La venta de publicidad en TV UNAM, pretendida por su director, Nicolás Alvarado, sería ilegal, advierten especialistas en medios de comunicación.

Las instituciones federales sólo pueden recibir patrocinios breves menciones de una empresa o institución que respalda un programa y no publicidad comercial, señalan las investigadoras Alma Rosa Alva de la Selva, Patricia Ortega y Aleida Calleja.

TV UNAM se inscribe en la categoría de concesión de uso público para instituciones de educación superior, sin fines de lucro, de acuerdo al artículo 67 de la Ley Federal de Telecomunicaciones y Radiodifusión, explica Alva de la Selva.

“Son medios no lucrativos, y por eso se pensó que no deberían recibir publicidad. En la reforma de la ley se discutió mucho esto y había sectores que opinaban que sí debería haber ingresos para medios sociales o medios de uso público vía venta de espacios para poder allegarse recursos, pero se concluyó que los riesgos de que se distorsionara su finalidad eran muchos, recuerda la autora de Brecha e inclusión digital en México. Hacia una propuesta de políticas públicas.

El 18 de febrero, Alvarado declaró: “Antes de que termine el año, lo hemos hablado ya con el Instituto Federal de Telecomunicaciones, TVUNAM gozará de la concesión del canal 20 terrestre, y podrá tener una vida como televisora regular.

“¿Cuáles son las repercusiones de obtener la concesión del canal 20?, se le preguntó al término de la mesa inaugural del foro “Televisión, La saludable moribunda, en el contexto de la pasada Feria Internacional del Libro del Palacio de Minería.

“Hay una mayor posibilidad de obtener financiamiento privado, respondió. “Eso será muy deseable, y hay una emancipación de la condición de canal multiplexado de Canal Once a través del SPR (Sistema Público de Radiodifusión), que es la condición que tiene TVUNAM hasta la fecha. Es decir, nos da autonomía tecnológica y una mayor posibilidad de financiamiento.

“¿Es decir que pueden comercializarse los contenidos?. “Puede ingresar publicidad y no solo patrocinios, aclaró.

En su Artículo 88, la Ley de Telecomunicaciones indica: “La operación de las concesiones de radiodifusión de uso público se financiará con presupuesto público que garantice su operación, además de preverse otras modalidades de financiamiento, como donativos, la venta de productos y contenidos propios y los patrocinios, indica Patricia Ortega, investigadora del ramo.

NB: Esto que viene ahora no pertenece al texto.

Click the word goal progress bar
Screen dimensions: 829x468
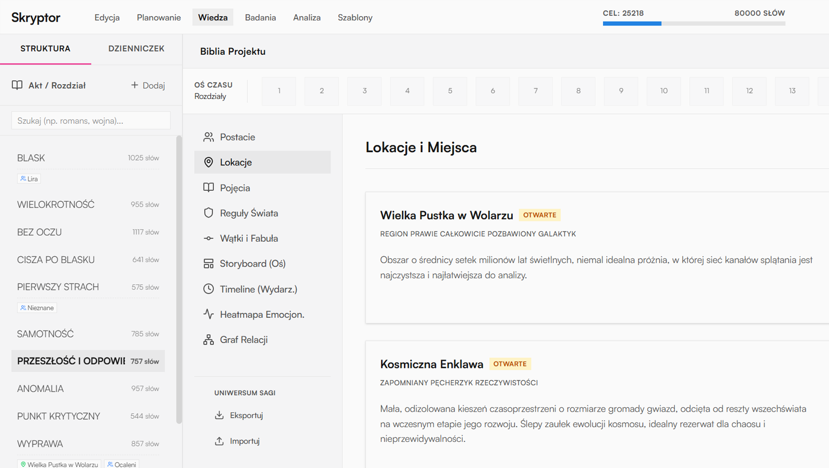(694, 23)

Aspirar a la publicidad en un medio público como TV UNAM puede explicarse por el desconocimiento de la ley o por negociaciones indebidas con el Instituto Federal de Telecomunicaciones, opina por su parte Aleida Calleja, Coordinadora de Advocacy del Observatorio Latinoamericano de Regulación, Medios y Convergencia (Observacom).

“Lo que reflejan las palabras del director de TV UNAM es que no hay una voluntad política del Estado para fortalecer a sus medios públicos: “Que se rasquen con sus uñas y vean dónde consiguen financiamiento privado”. Es muy sintomático que se gasten miles de millones de pesos de publicidad oficial en los medios comerciales. ¿Por qué el Estado sigue gastando miles de millones de pesos en los medios comerciales y no invierte en su sistema público?.

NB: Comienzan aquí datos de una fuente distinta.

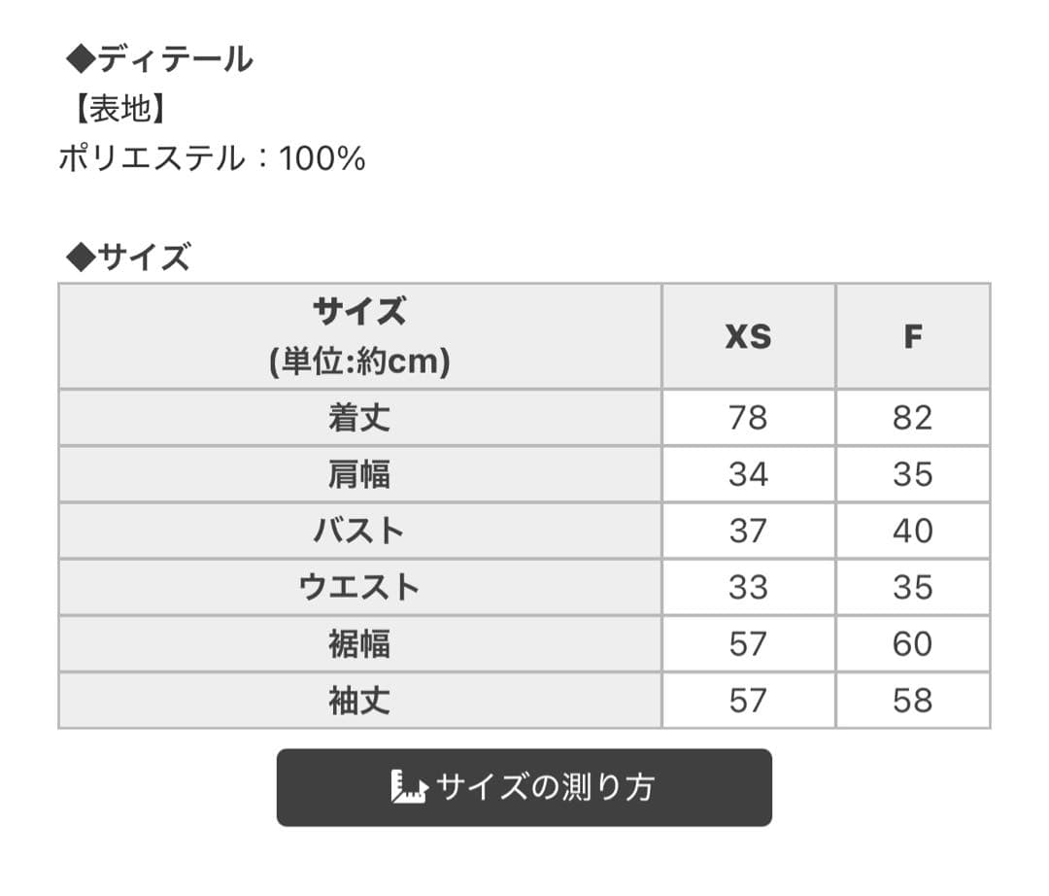Image resolution: width=1049 pixels, height=896 pixels.
Task: Open the サイズの測り方 size guide button
Action: (x=525, y=787)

Alvarado, observa Calleja, parece más preocupado por la autonomía tecnológica de la televisora que por la independencia editorial. “Se supone que los medios públicos son la vía por la cual se pueden tener contenidos plurales y diversos, y que ése sería el principal objetivo de un medio público. Parece que ésa no es la prioridad, advierte.

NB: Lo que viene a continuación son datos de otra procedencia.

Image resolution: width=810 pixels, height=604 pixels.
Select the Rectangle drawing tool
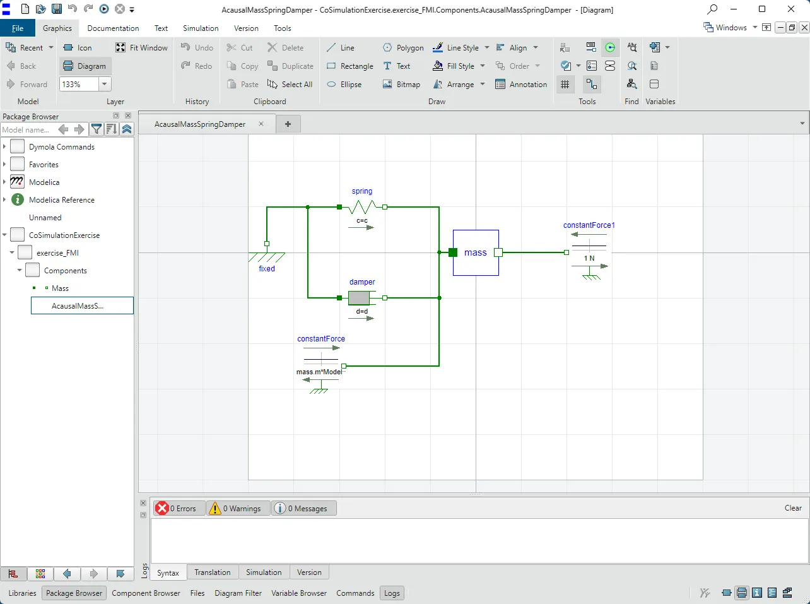(350, 66)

Alva de la Selva menciona también el énfasis del comunicador en la multiplicación de las plataformas y en el tema de la tecnología como un fin en sí mismo.

Y previene: “Consideraría que esta administración no piensa hacer deTV UNAM un canal comercial. No. Quiere allegarse recursos para una modernización tecnológica, pero para eso tendría que cambiar su estatus jurídico, y entonces corremos riesgos muy serios.